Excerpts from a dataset
****************************************
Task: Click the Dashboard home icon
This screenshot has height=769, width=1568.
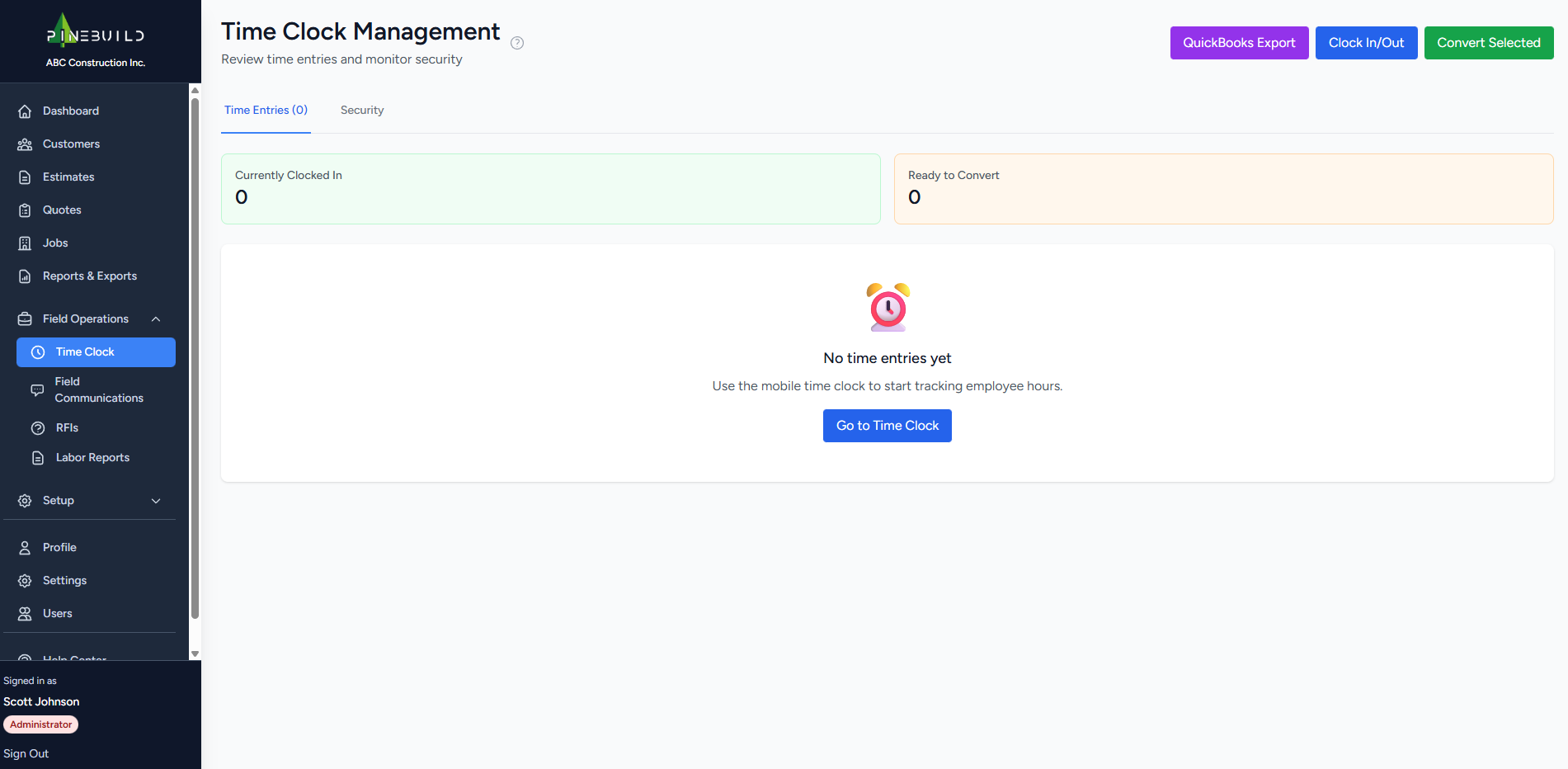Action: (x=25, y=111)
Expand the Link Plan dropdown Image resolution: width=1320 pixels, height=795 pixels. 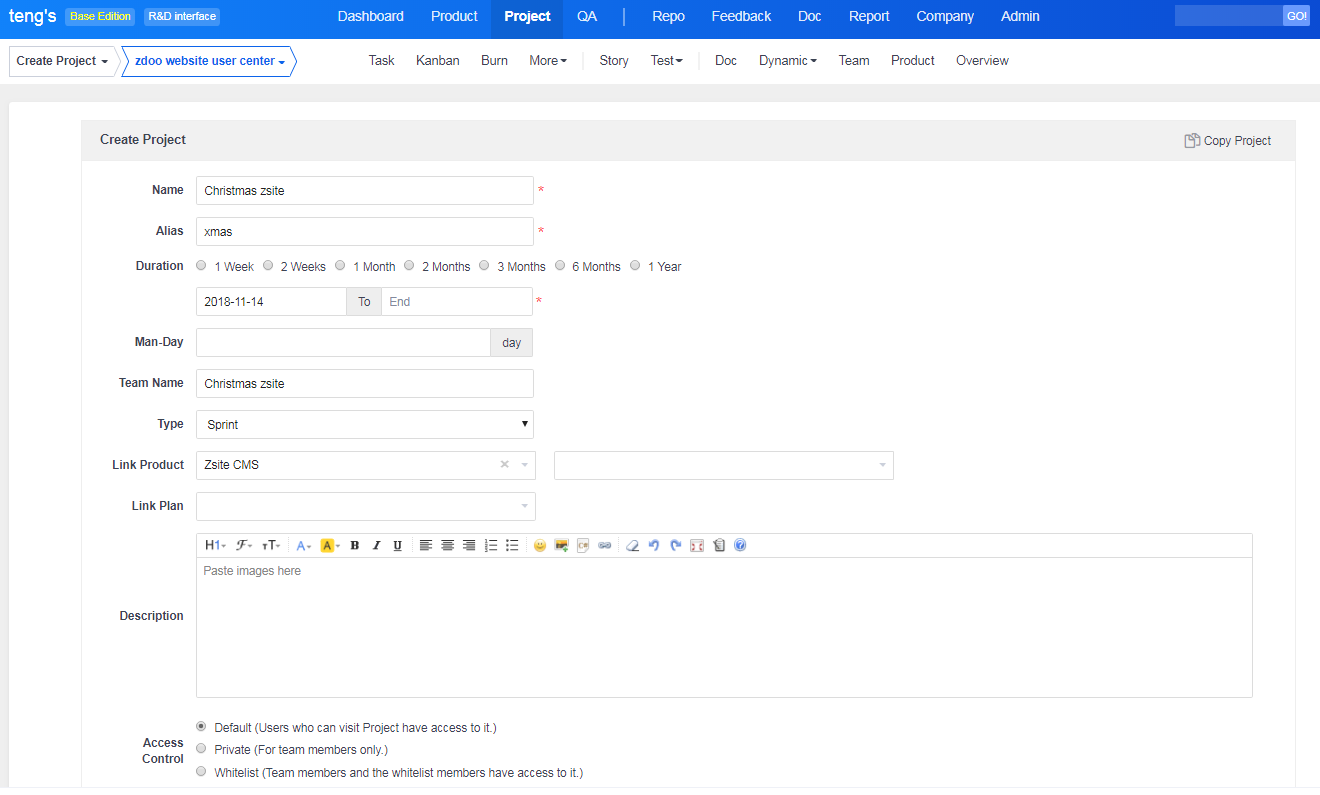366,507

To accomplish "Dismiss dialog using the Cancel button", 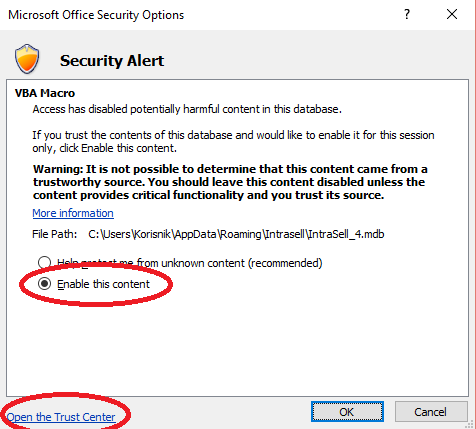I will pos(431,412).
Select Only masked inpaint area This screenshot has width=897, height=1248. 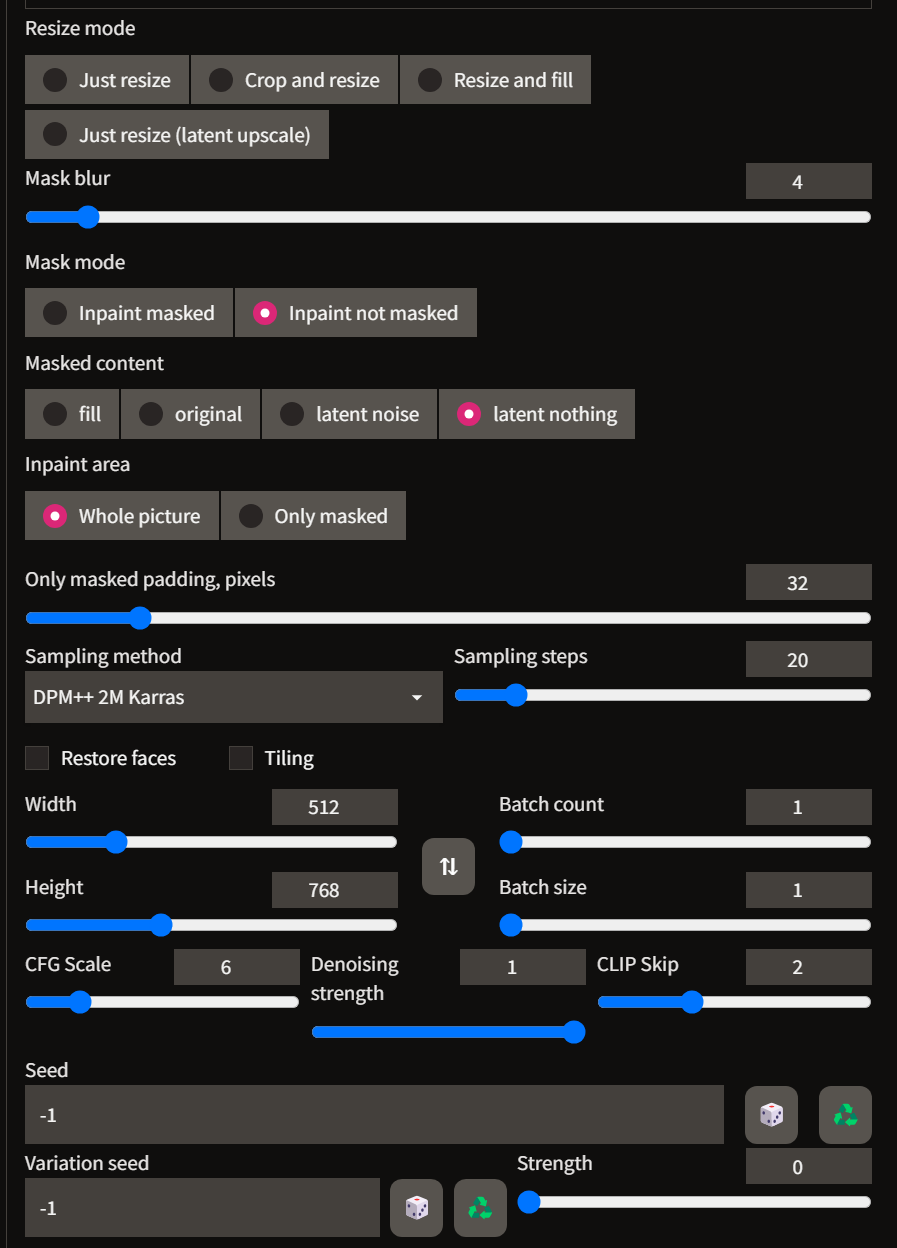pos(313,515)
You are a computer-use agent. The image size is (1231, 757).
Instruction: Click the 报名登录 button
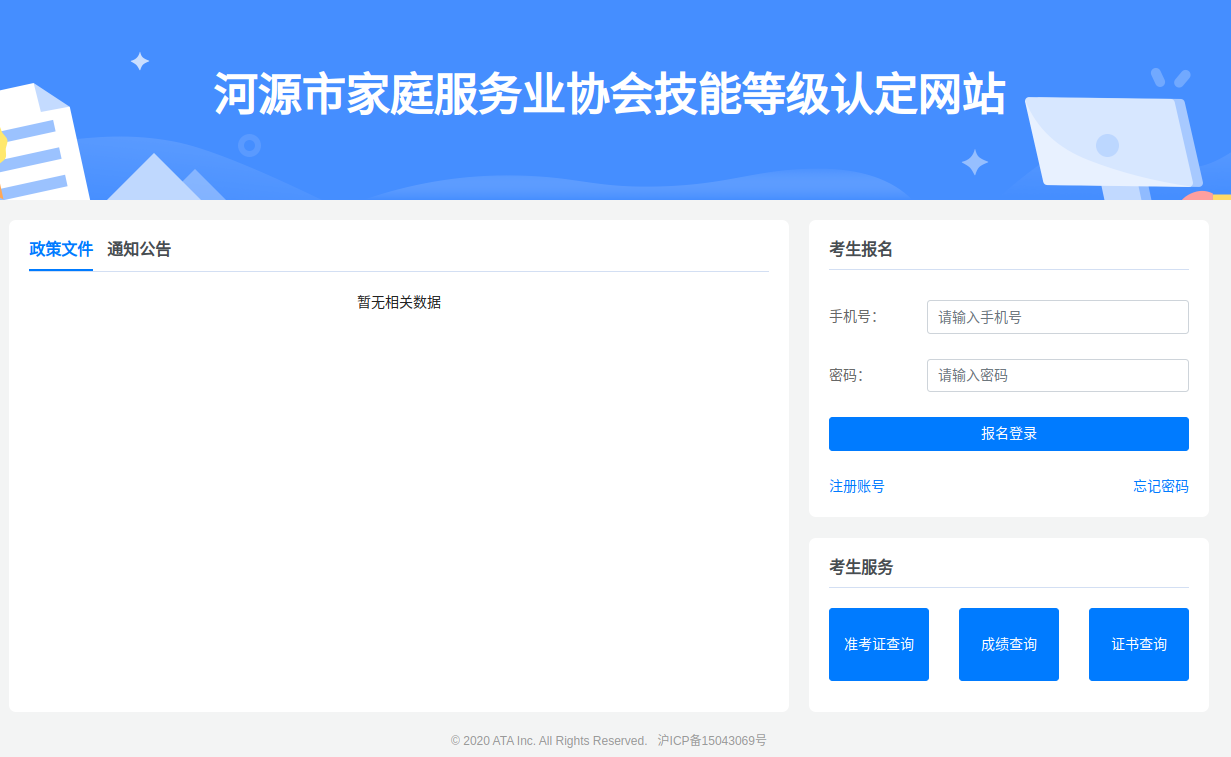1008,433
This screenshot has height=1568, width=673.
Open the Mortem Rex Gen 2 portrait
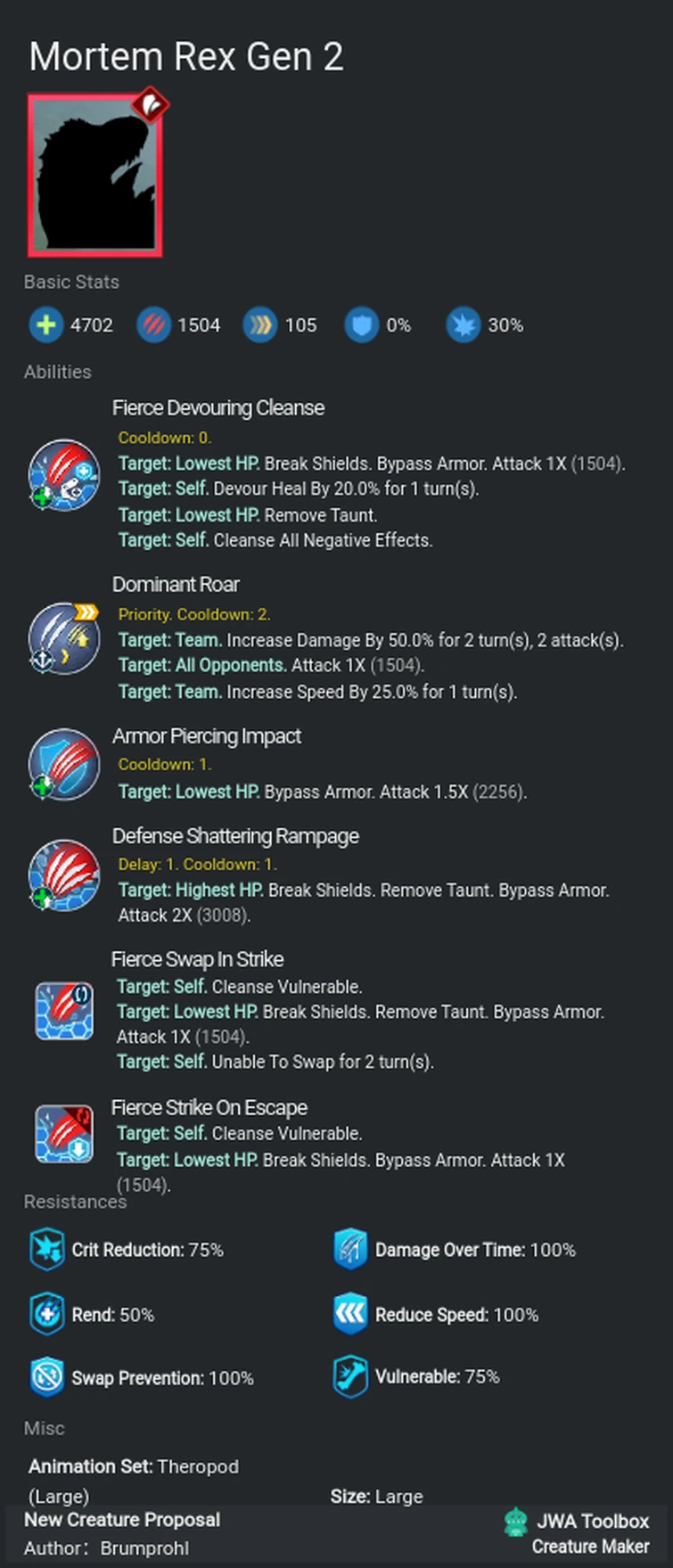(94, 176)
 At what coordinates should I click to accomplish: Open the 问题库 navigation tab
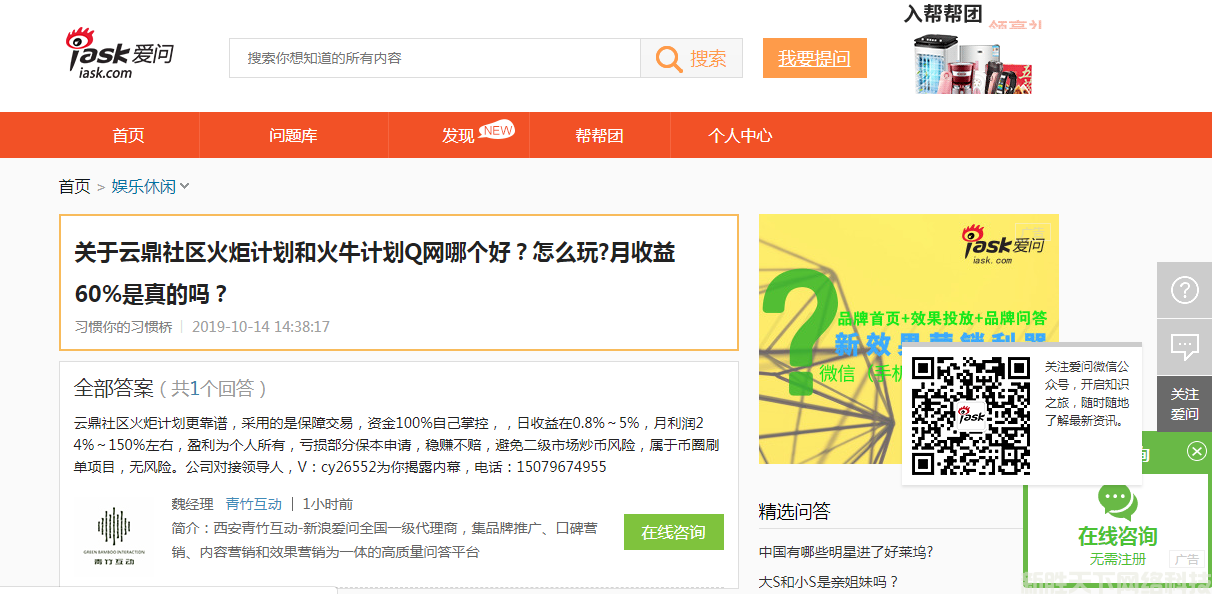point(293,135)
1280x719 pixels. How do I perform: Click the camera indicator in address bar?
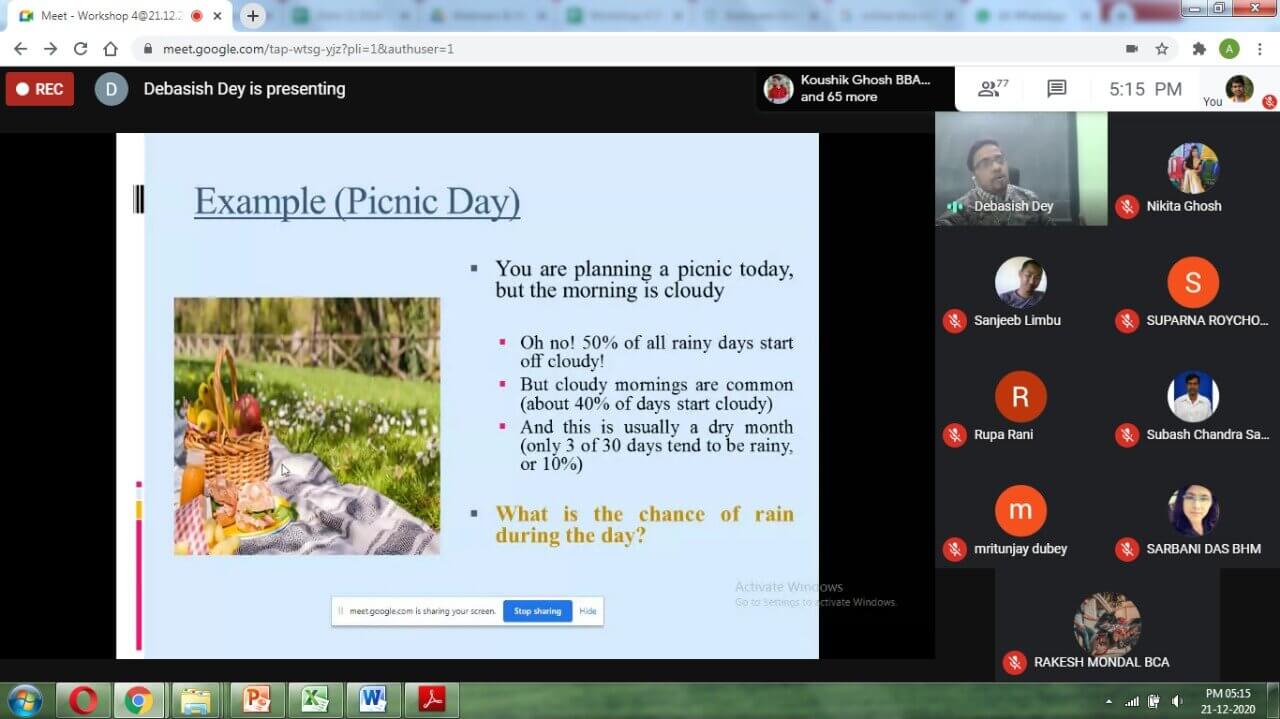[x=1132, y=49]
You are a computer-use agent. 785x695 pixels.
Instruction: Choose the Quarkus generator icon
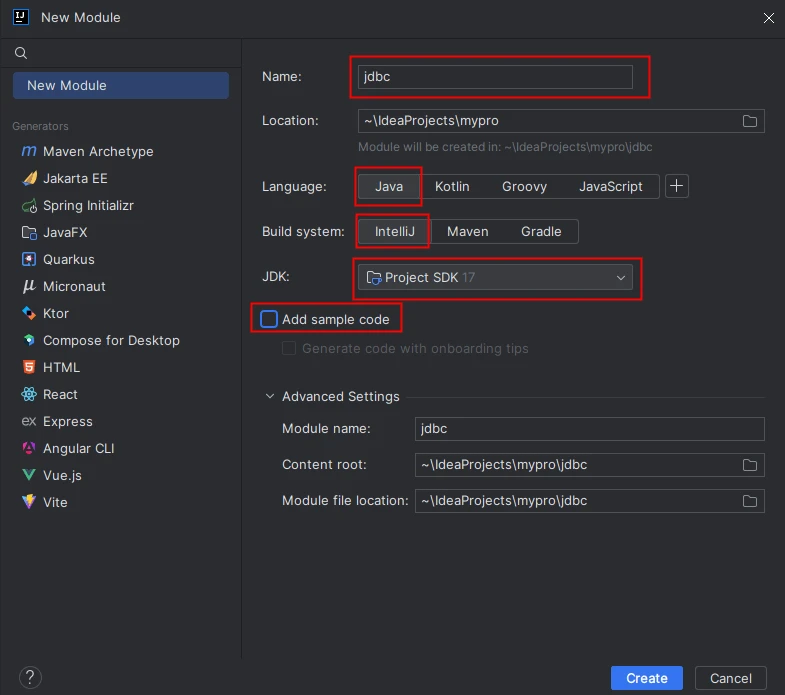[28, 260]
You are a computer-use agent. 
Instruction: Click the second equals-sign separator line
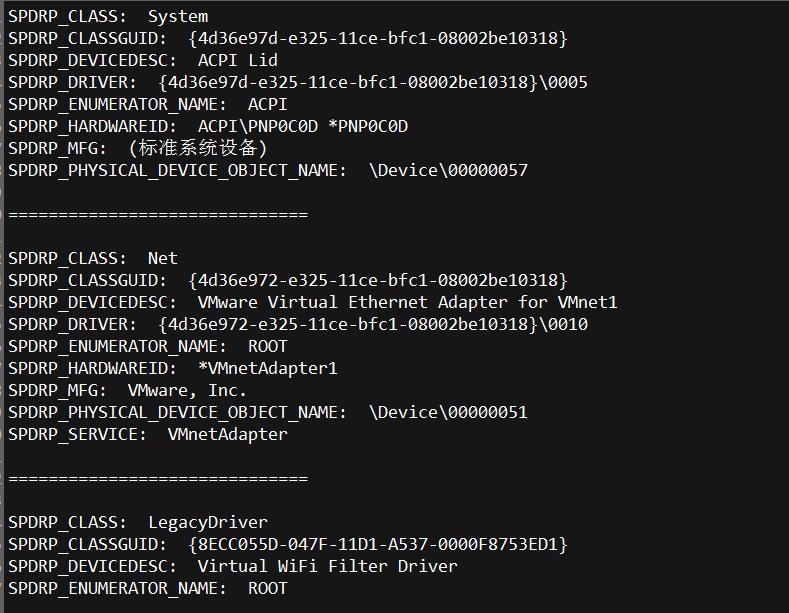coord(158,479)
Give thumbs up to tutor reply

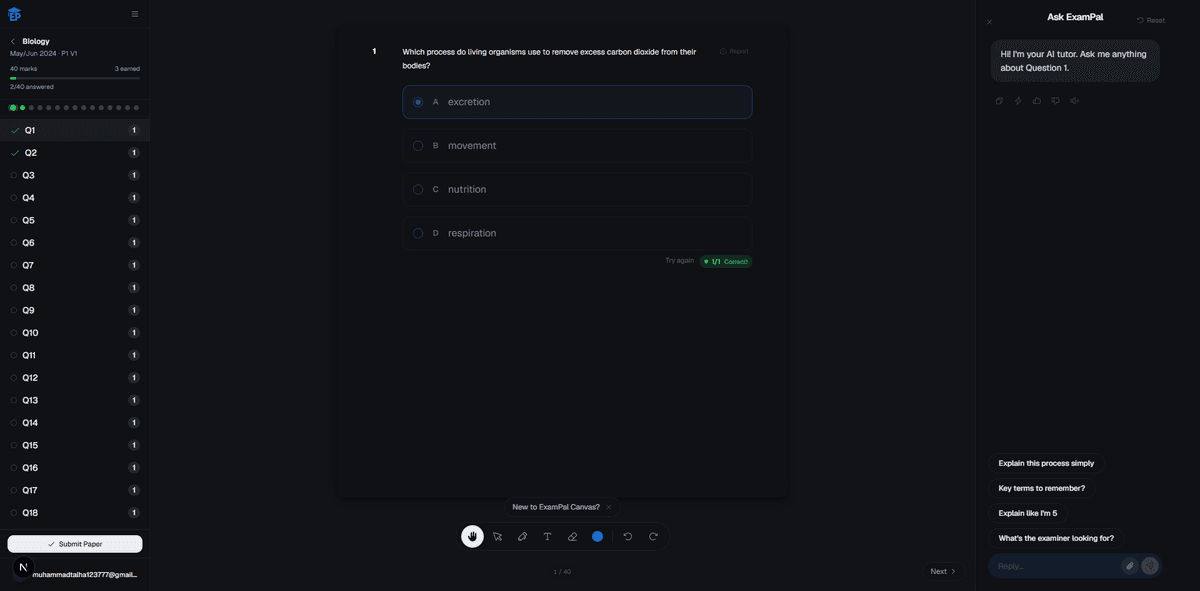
****************************************
* [Work required] Exactly the lines from the one with "Instruction: Click the 报名登录 button" through the end of the entries above must be written out, and no pictures may be included.

* [Task result]
Instruction: Click the 报名登录 button
1008,433
This screenshot has height=1568, width=673.
Open the Mortem Rex Gen 2 portrait
(94, 176)
 At what coordinates should I click to accomplish: Open the 问题库 navigation tab
point(293,135)
1280x719 pixels. How do I perform: Click the camera indicator in address bar?
[x=1132, y=49]
You are a computer-use agent. 785x695 pixels.
Instruction: Choose the Quarkus generator icon
[28, 260]
You are a computer-use agent. 
Instruction: Click the second equals-sign separator line
coord(158,479)
Give thumbs up to tutor reply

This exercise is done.